Given problem. Quote verbatim the entries from the line containing "This screenshot has height=150, width=693." through the line containing "Click the keyword", both lines included.

Information supplied.
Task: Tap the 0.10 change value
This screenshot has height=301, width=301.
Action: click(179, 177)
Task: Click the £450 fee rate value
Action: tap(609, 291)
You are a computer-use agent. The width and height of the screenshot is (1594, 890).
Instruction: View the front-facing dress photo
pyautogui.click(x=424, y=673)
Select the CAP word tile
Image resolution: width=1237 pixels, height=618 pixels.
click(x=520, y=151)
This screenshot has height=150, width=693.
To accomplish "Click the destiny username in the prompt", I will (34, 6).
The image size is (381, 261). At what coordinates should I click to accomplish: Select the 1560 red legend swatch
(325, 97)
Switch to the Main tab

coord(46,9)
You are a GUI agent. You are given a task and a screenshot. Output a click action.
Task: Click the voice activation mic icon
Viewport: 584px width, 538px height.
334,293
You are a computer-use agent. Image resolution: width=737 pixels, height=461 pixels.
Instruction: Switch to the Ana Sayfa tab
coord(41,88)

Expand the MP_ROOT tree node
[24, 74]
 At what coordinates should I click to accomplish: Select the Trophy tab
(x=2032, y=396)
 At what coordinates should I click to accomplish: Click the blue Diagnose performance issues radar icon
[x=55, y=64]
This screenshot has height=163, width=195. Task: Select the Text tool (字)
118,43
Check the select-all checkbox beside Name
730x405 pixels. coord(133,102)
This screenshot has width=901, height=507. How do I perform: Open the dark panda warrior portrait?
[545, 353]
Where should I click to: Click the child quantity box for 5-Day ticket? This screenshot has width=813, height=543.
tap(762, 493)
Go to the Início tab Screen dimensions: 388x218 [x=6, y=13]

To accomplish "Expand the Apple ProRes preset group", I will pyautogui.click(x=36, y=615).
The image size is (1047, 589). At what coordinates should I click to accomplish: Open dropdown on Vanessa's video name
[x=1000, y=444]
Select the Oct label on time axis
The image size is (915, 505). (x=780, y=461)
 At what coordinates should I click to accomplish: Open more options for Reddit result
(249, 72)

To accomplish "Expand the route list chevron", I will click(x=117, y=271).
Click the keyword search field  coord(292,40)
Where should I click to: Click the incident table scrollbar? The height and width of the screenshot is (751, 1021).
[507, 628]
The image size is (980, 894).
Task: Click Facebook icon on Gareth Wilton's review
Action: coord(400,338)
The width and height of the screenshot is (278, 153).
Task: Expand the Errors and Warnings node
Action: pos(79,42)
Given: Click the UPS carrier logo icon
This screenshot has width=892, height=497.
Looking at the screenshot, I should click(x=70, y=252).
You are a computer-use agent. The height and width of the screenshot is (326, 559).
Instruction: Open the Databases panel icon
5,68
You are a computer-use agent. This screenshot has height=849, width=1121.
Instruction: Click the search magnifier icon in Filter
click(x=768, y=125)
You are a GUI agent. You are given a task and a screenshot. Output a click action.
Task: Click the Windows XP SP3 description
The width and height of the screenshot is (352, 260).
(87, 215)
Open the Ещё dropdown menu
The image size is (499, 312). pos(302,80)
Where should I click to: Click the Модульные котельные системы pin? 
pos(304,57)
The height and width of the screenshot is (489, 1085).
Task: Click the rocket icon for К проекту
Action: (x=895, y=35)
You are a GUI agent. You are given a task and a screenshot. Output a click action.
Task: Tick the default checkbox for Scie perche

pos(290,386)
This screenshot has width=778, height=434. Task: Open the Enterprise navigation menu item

The output.
This screenshot has height=150, width=693.
To accomplish "Click the destiny username in the prompt", I will (34, 6).
The image size is (381, 261). At what coordinates should I click to accomplish: Select the 1560 red legend swatch
(325, 97)
Switch to the Main tab

coord(46,9)
You are a GUI agent. You are given a task and a screenshot. Output a click action.
Task: Click the voice activation mic icon
Viewport: 584px width, 538px height.
334,293
You are a computer-use agent. Image resolution: width=737 pixels, height=461 pixels.
Instruction: Switch to the Ana Sayfa tab
coord(41,88)

Expand the MP_ROOT tree node
[24, 74]
 At what coordinates should I click to accomplish: Select the Trophy tab
(x=2032, y=396)
 At what coordinates should I click to accomplish: Click the blue Diagnose performance issues radar icon
[x=55, y=64]
This screenshot has height=163, width=195. Task: Select the Text tool (字)
118,43
Check the select-all checkbox beside Name
730x405 pixels. coord(133,102)
This screenshot has width=901, height=507. How do I perform: Open the dark panda warrior portrait?
[545, 353]
Where should I click to: Click the child quantity box for 5-Day ticket? This screenshot has width=813, height=543.
tap(762, 493)
Go to the Início tab Screen dimensions: 388x218 [x=6, y=13]

To accomplish "Expand the Apple ProRes preset group", I will pyautogui.click(x=36, y=615).
The image size is (1047, 589). At what coordinates should I click to accomplish: Open dropdown on Vanessa's video name
[x=1000, y=444]
Select the Oct label on time axis
The image size is (915, 505). (x=780, y=461)
 At what coordinates should I click to accomplish: Open more options for Reddit result
(249, 72)

To accomplish "Expand the route list chevron", I will click(x=117, y=271).
Click the keyword search field  coord(292,40)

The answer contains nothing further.